El Mundial 2026 expone el fracaso del arbitraje ecuatoriano

La exclusión total de árbitros ecuatorianos del Mundial 2026 ha encendido el debate sobre el estado del referato nacional, considerado por analistas como uno de los puntos más débiles del fútbol ecuatoriano.

De acuerdo con un análisis de Opinión Estadio, esta ausencia no es casualidad, sino la consecuencia de una crisis estructural que arrastra años de problemas en formación, evaluación y desempeño de los jueces.

El artículo señala que el arbitraje ecuatoriano llega a este escenario tras una serie de errores recurrentes en torneos locales e internacionales, sumados a una falta de actualización en herramientas como el VAR y una limitada profesionalización del gremio.
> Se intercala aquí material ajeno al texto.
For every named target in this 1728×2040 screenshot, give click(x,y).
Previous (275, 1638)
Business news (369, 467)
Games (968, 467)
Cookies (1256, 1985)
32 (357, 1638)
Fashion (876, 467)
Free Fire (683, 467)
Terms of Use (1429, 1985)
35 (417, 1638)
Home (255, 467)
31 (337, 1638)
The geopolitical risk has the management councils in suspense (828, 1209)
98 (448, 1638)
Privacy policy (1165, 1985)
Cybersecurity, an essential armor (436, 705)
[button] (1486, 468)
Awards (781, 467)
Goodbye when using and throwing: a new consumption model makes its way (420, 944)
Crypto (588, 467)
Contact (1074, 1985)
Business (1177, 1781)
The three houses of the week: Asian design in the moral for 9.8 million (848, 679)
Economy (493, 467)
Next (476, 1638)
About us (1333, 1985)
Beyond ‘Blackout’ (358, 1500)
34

Además, se advierte que el problema no es únicamente técnico, sino institucional, ya que la Federación Ecuatoriana de Fútbol (FEF) y la Comisión Nacional de Arbitraje no han logrado establecer un sistema sólido de desarrollo, seguimiento y control del rendimiento arbitral.
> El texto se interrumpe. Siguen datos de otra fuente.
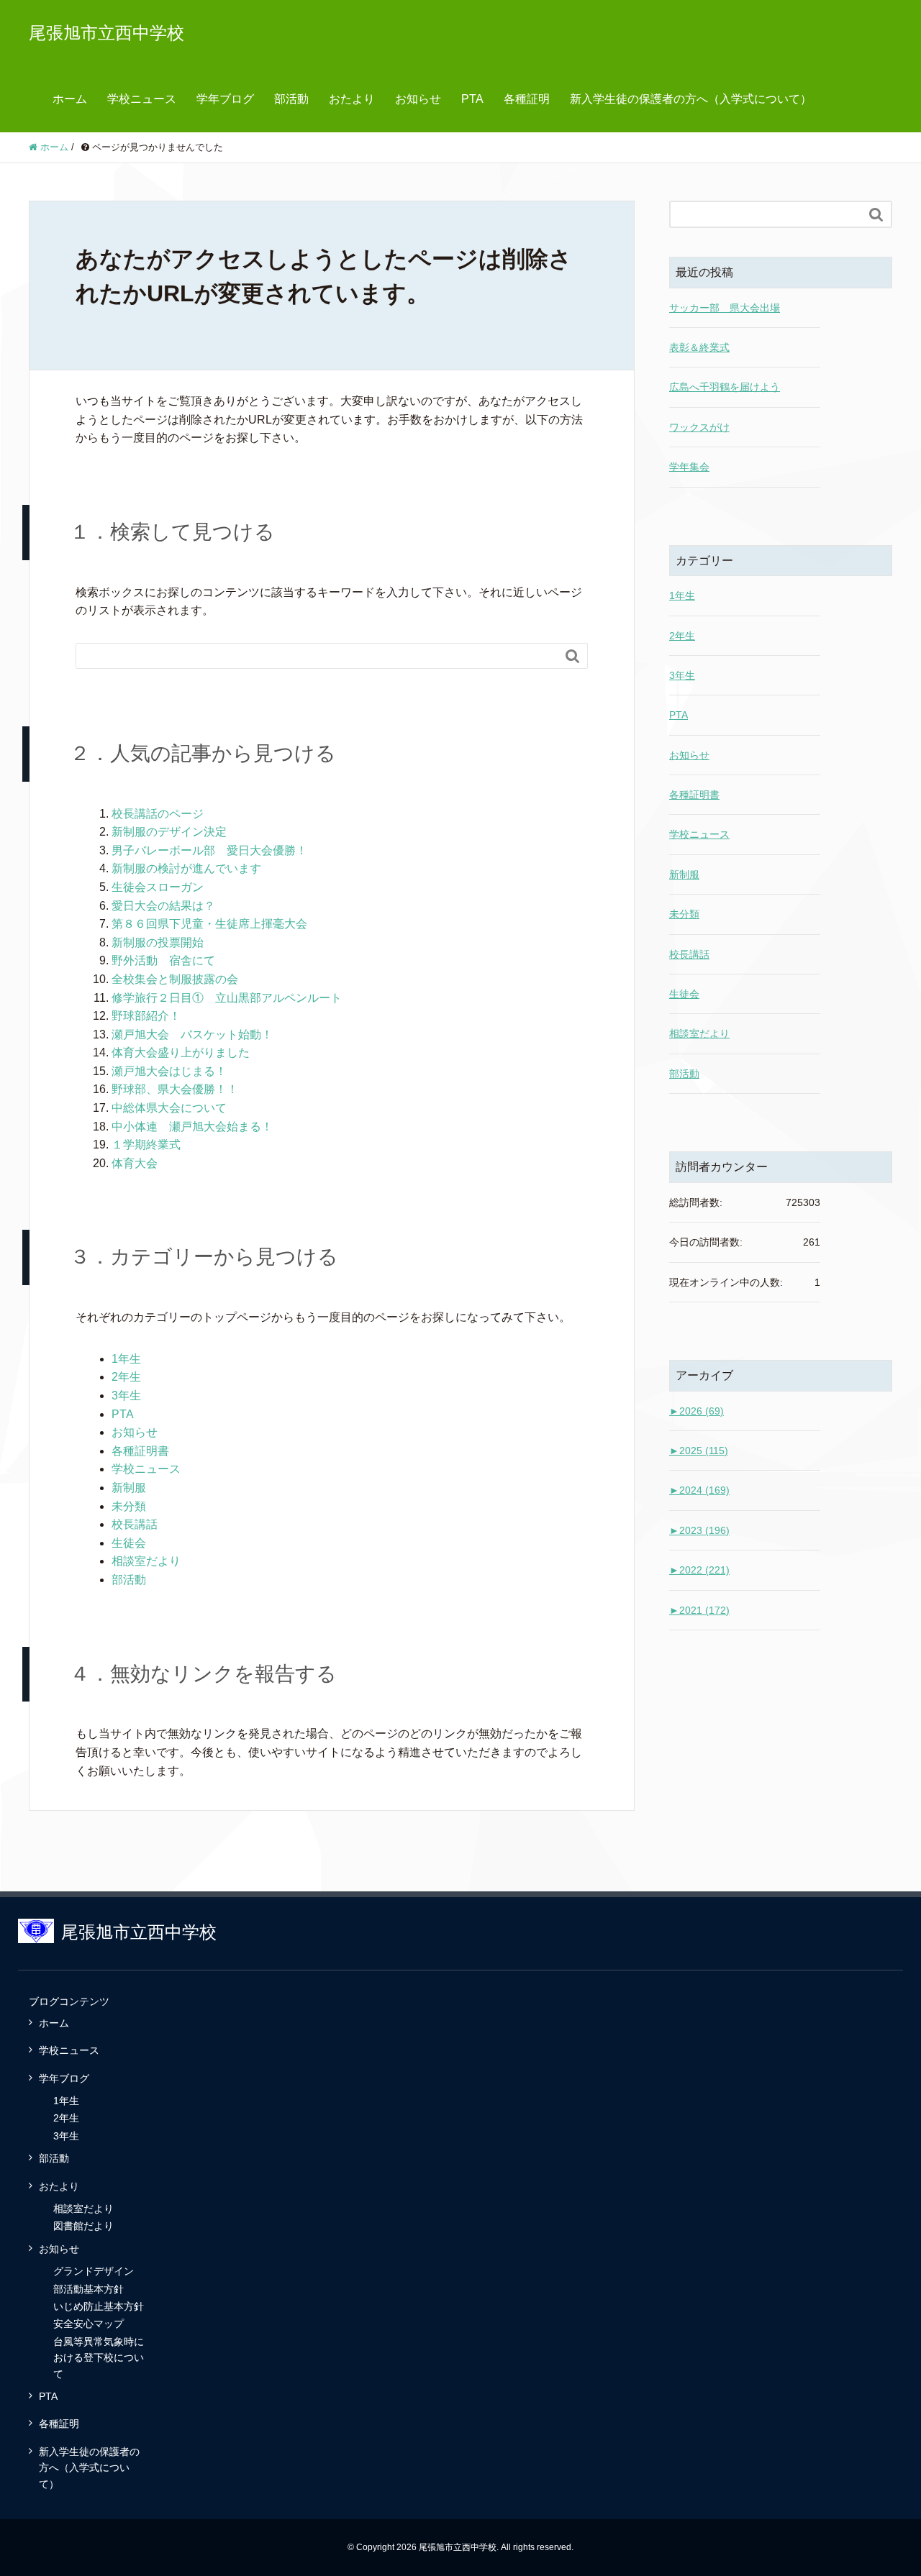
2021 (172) (699, 1610)
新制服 (129, 1487)
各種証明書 (140, 1451)
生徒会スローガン (158, 887)
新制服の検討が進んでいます (186, 868)
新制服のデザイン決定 (169, 832)
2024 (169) (699, 1490)
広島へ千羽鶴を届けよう (724, 387)
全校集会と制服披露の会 (175, 979)
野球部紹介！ (146, 1016)
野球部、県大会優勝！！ (175, 1089)
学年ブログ (225, 99)
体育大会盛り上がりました (181, 1052)
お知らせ (418, 99)
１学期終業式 (146, 1144)
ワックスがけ (699, 427)
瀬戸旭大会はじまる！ (169, 1071)
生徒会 (129, 1543)
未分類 (129, 1506)
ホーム (70, 99)
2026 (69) (696, 1411)
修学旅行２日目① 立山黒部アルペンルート (227, 998)
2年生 (126, 1377)
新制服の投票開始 (158, 942)
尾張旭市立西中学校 (106, 32)
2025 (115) (698, 1450)
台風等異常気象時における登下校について (98, 2358)
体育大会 (135, 1163)
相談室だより (146, 1561)
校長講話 (135, 1524)
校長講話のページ (158, 814)
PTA (472, 99)
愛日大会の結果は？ (163, 906)
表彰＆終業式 (699, 347)
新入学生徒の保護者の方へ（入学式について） (691, 99)
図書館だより (83, 2226)
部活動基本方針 (88, 2289)
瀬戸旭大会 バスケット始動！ (192, 1034)
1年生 (126, 1359)
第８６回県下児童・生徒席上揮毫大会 (209, 924)
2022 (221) (699, 1570)
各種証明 (527, 99)
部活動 (291, 99)
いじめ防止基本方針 (98, 2306)
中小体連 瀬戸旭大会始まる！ (192, 1126)
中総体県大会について (169, 1108)
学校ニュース (141, 99)
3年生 (126, 1395)
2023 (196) (699, 1530)
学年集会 (689, 466)
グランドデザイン (93, 2271)
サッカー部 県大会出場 (724, 308)
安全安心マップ (88, 2323)
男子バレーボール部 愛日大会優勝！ (209, 850)
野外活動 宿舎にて (163, 960)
La situación contrasta con el crecimiento del fútbol ecuatoriano a nivel internacional, donde jugadores y clubes han ganado protagonismo, mientras el arbitraje se ha quedado rezagado y sin representación en la máxima cita del deporte.

Otro de los factores señalados es la falta de confianza a nivel internacional, debido a inconsistencias en decisiones arbitrales, polémicas constantes en la LigaPro y la ausencia de estándares competitivos que permitan a los jueces aspirar a torneos de alto nivel.

La no convocatoria de árbitros ecuatorianos por parte de la FIFA no solo representa un golpe deportivo, sino también institucional, ya que evidencia la necesidad urgente de reformas profundas en el sistema arbitral del país.

El análisis concluye que, sin cambios estructurales y una apuesta real por la profesionalización, el arbitraje ecuatoriano seguirá al margen de los grandes escenarios internacionales, dejando al país sin representación en uno de los espacios clave del fútbol mundial.